[[ Provided data open ]]
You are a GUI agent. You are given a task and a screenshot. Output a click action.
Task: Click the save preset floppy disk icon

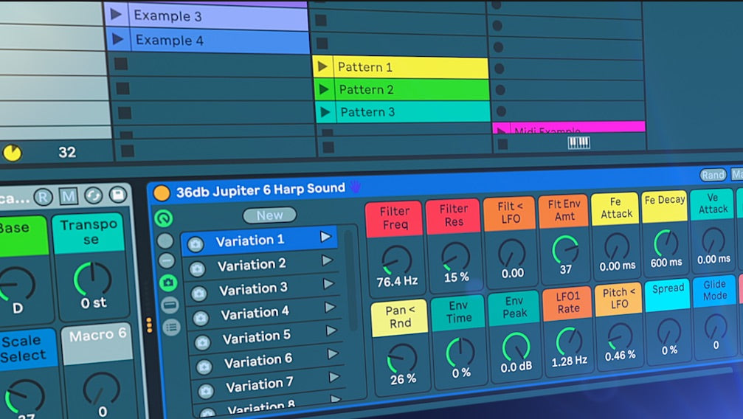coord(117,195)
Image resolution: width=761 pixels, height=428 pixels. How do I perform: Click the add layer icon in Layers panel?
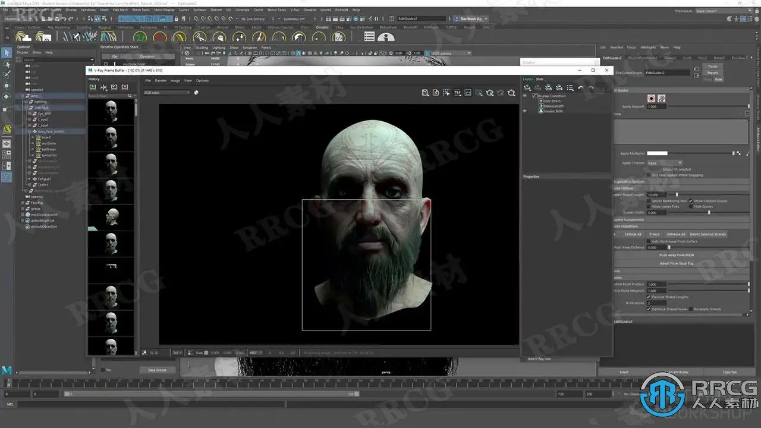[527, 88]
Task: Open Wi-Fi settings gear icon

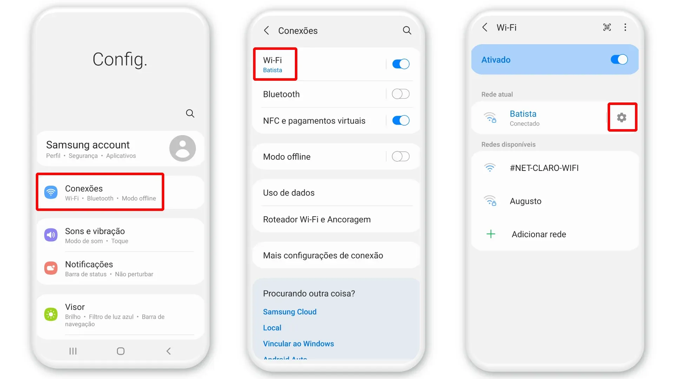Action: point(622,118)
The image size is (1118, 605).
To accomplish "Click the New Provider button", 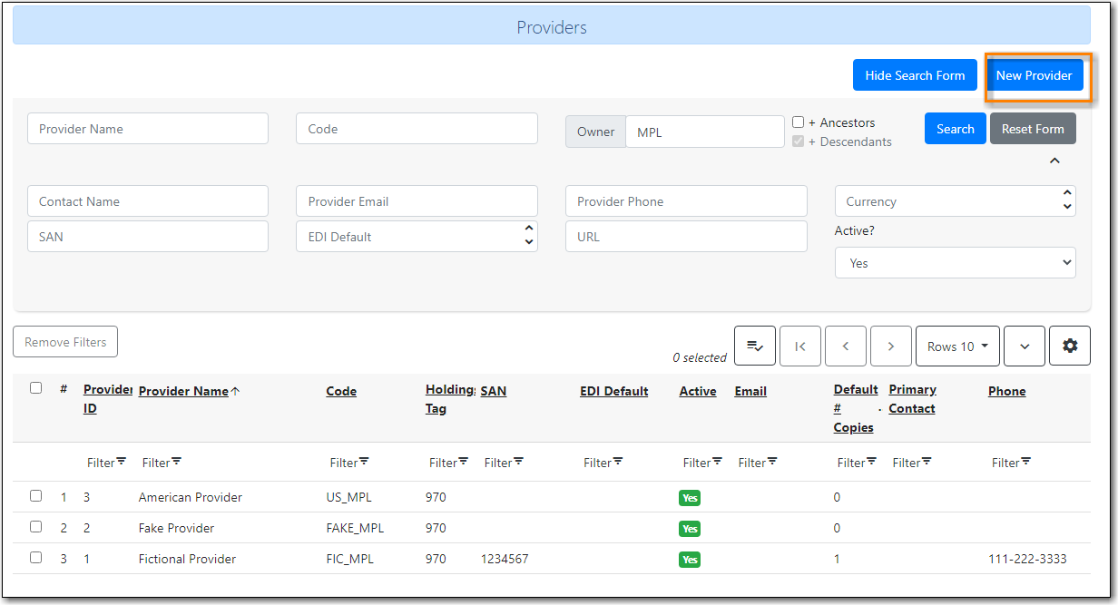I will [1034, 75].
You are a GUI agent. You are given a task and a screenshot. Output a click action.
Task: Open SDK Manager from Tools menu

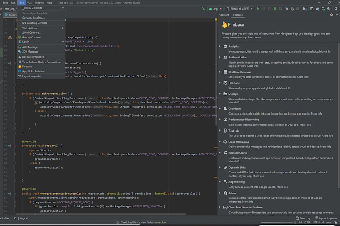[x=31, y=51]
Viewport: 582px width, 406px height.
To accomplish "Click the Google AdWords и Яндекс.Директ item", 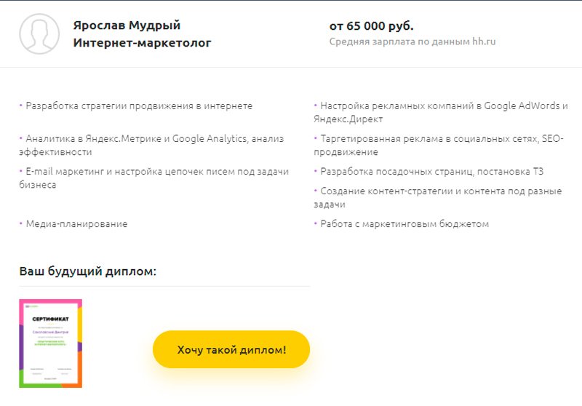I will click(441, 113).
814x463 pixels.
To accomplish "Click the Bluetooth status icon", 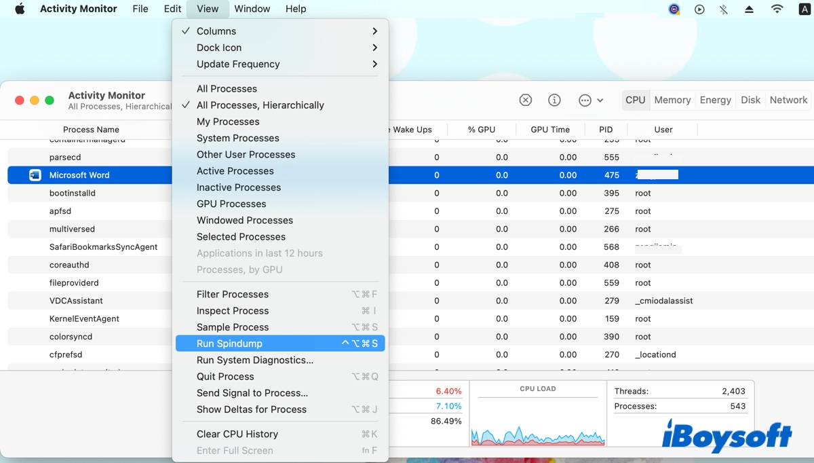I will tap(724, 9).
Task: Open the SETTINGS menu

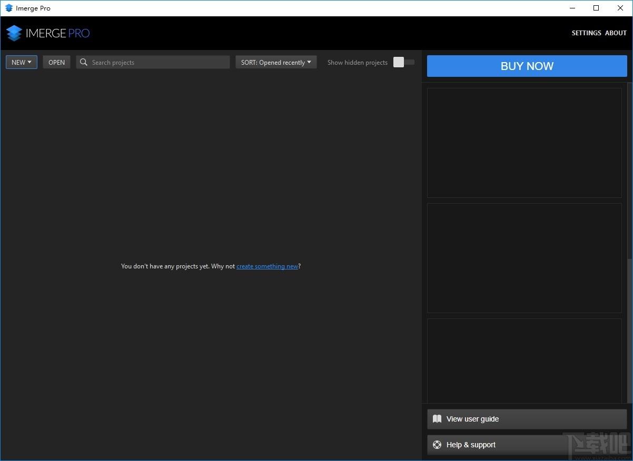Action: click(586, 33)
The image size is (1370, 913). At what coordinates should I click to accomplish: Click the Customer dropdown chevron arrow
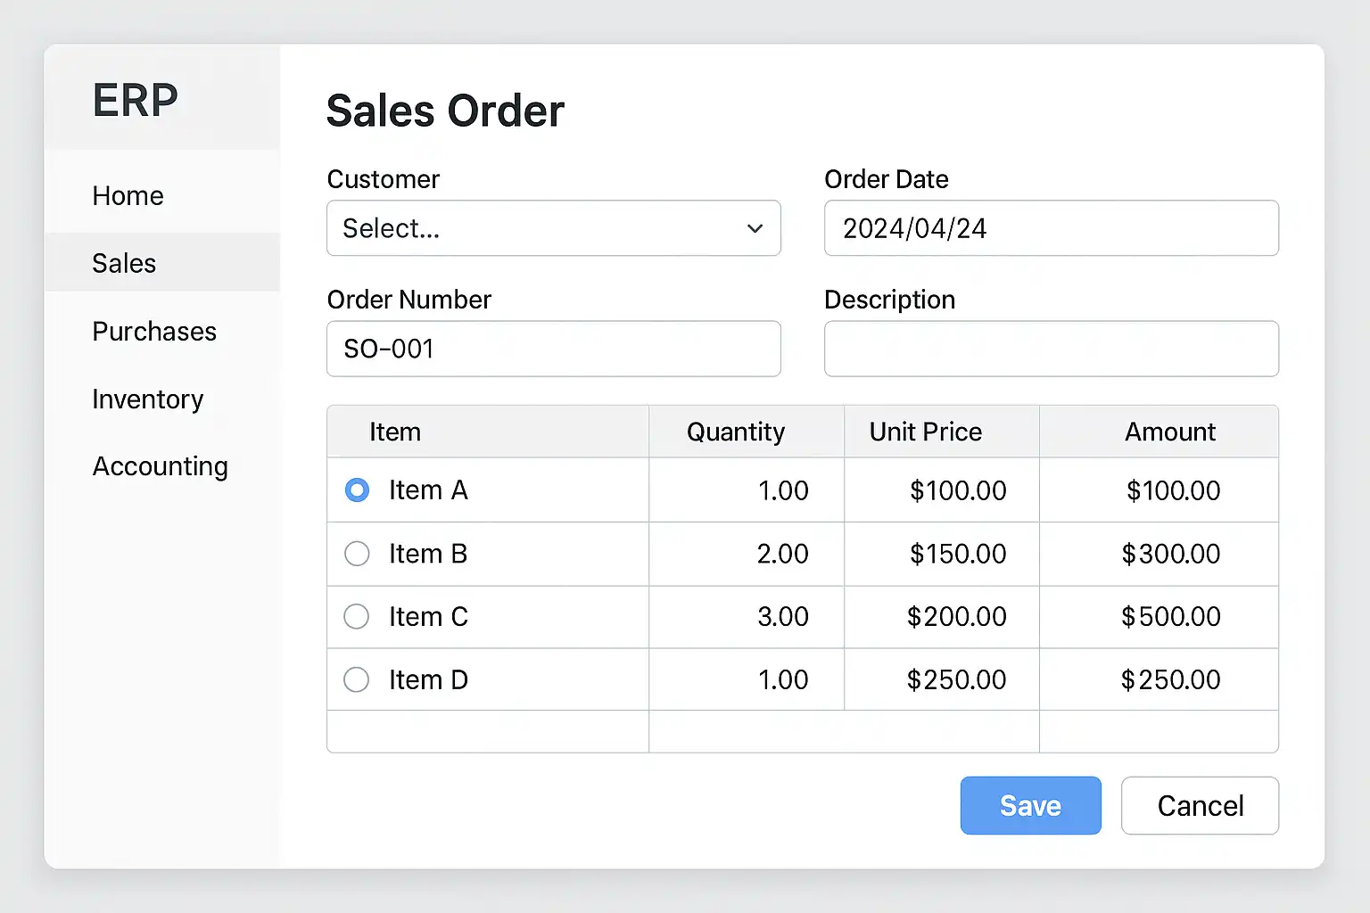click(755, 229)
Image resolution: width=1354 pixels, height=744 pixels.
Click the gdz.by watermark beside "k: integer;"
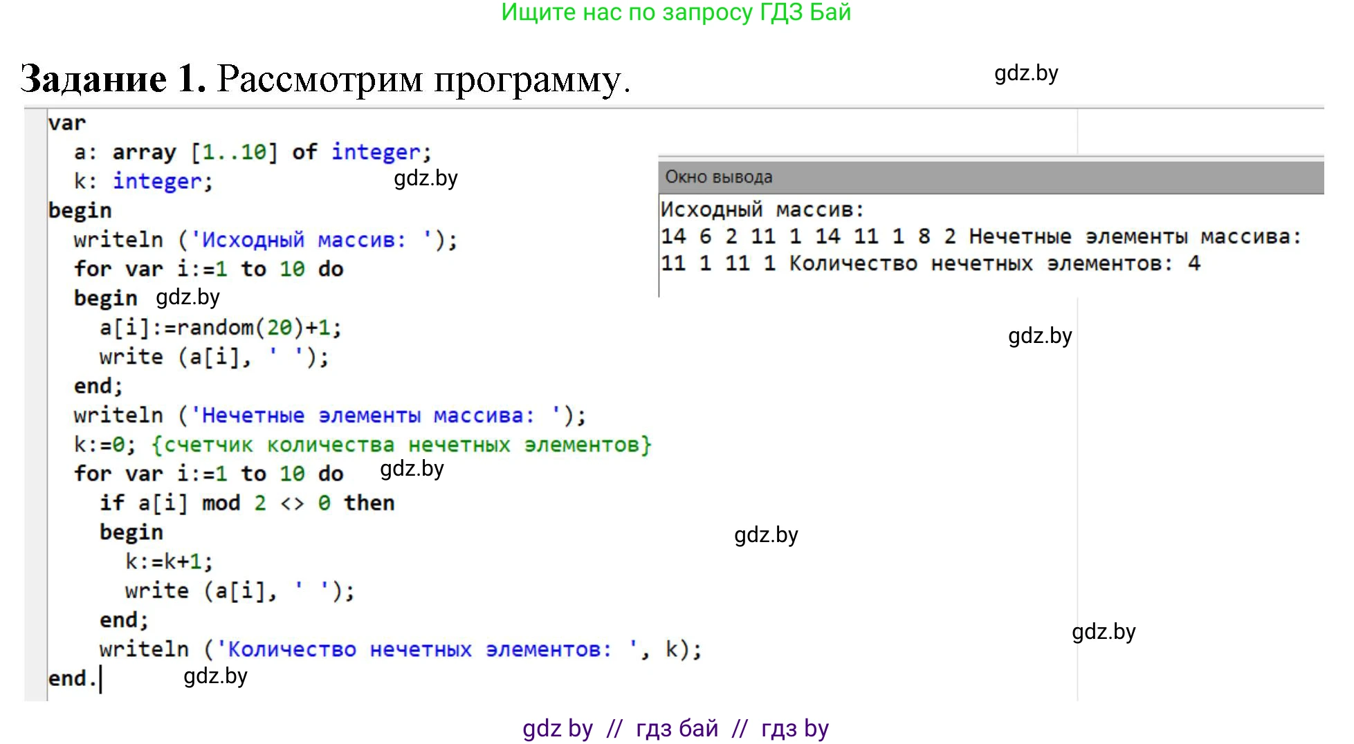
[[ Provided data closed ]]
■ **Try it**
Exact repeats of the lines from the first one in the data through the line containing "The image size is (1118, 605)." make up the answer. Pictures do not.

■ **The completed task**
You are a GUI agent. You are given a task and a screenshot. Output a click action.
Task: Click the save preset floppy disk icon

coord(117,195)
Image resolution: width=761 pixels, height=428 pixels. How do I perform: Click the add layer icon in Layers panel?
[527, 88]
Task: Open Wi-Fi settings gear icon

Action: point(622,118)
The image size is (1118, 605).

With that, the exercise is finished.